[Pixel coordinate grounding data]
---------------

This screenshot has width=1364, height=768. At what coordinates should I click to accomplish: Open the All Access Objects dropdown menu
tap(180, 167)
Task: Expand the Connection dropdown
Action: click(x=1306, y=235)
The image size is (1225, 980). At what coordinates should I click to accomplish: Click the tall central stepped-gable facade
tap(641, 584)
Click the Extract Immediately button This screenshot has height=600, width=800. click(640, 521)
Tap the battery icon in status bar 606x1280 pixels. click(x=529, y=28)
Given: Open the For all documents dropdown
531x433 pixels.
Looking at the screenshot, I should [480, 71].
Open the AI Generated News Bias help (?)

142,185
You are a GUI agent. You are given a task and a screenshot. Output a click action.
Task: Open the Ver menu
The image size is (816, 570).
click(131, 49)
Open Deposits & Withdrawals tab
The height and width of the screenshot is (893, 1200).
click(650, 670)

---------------

In this exercise, the data above is to be printed exactly.

This screenshot has width=1364, height=768. At what coordinates should I click to accomplish: Open the All Access Objects dropdown menu
tap(180, 167)
Task: Expand the Connection dropdown
Action: click(x=1306, y=235)
The image size is (1225, 980). At what coordinates should I click to accomplish: Click the tall central stepped-gable facade
tap(641, 584)
Click the Extract Immediately button This screenshot has height=600, width=800. click(640, 521)
Tap the battery icon in status bar 606x1280 pixels. click(x=529, y=28)
Given: Open the For all documents dropdown
531x433 pixels.
Looking at the screenshot, I should [480, 71].
Open the AI Generated News Bias help (?)

142,185
You are a GUI agent. You are given a task and a screenshot. Output a click action.
Task: Open the Ver menu
The image size is (816, 570).
click(131, 49)
Open Deposits & Withdrawals tab
The height and width of the screenshot is (893, 1200).
click(650, 670)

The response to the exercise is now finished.